§ **DATASET**

________________

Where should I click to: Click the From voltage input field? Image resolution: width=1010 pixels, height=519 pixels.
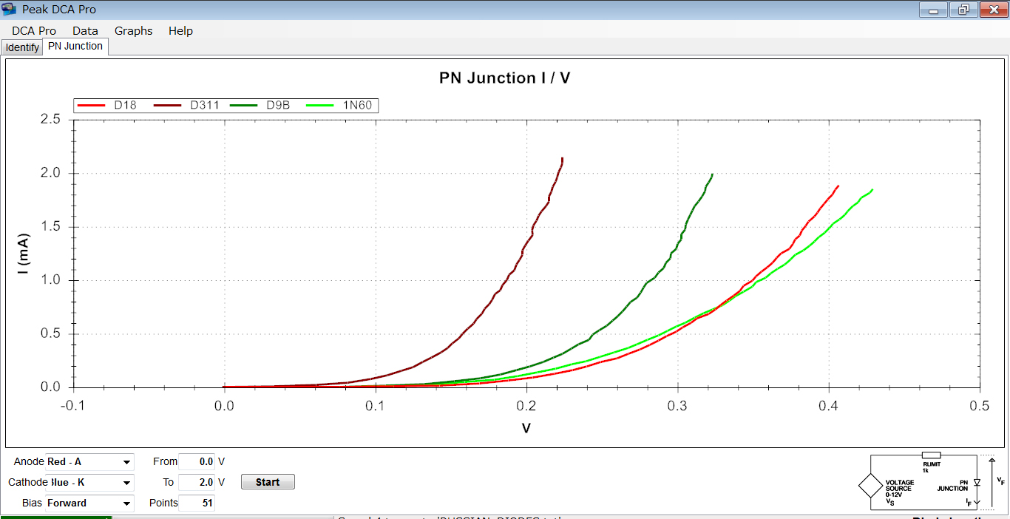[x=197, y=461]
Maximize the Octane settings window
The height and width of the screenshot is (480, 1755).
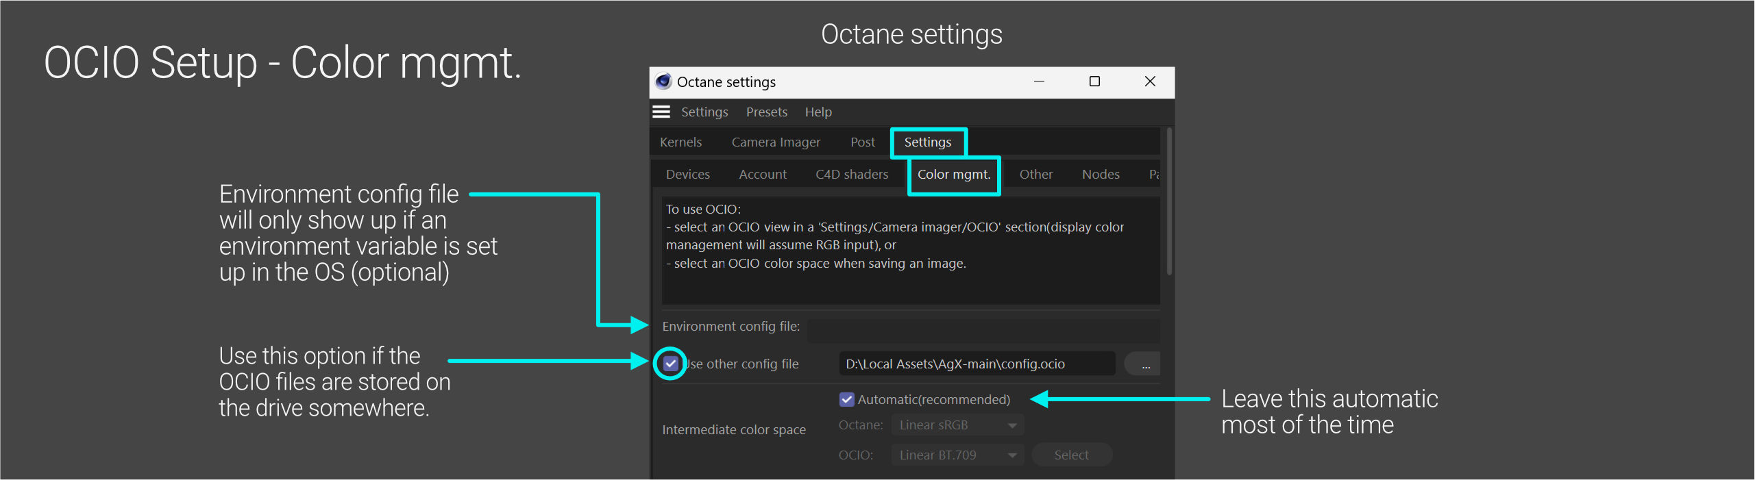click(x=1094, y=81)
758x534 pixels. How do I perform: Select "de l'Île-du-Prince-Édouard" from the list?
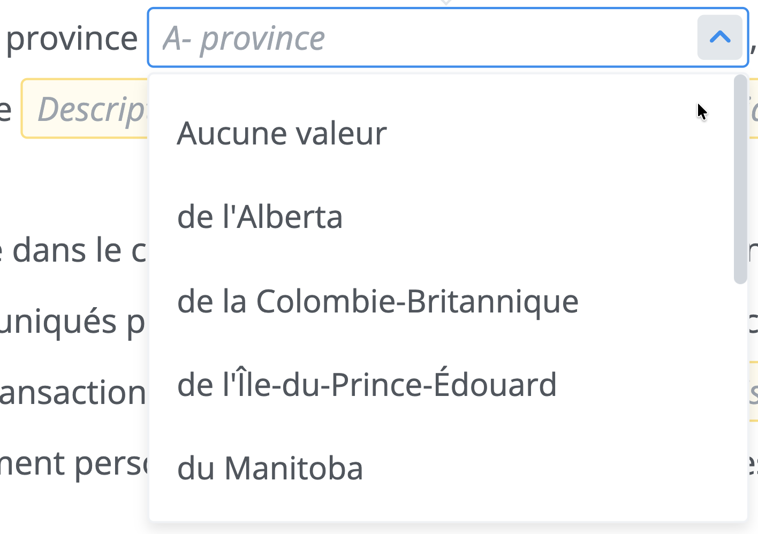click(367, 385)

________________

§ **TASK GOAL**
Make an exact copy of the lines above, starting at the line that contains "The height and" and running through the final line of the entries. Omit the pictures.

§ **TASK OUTPUT**
The height and width of the screenshot is (480, 1755).
click(x=1094, y=81)
758x534 pixels. How do I perform: Select "de l'Île-du-Prince-Édouard" from the list?
click(367, 385)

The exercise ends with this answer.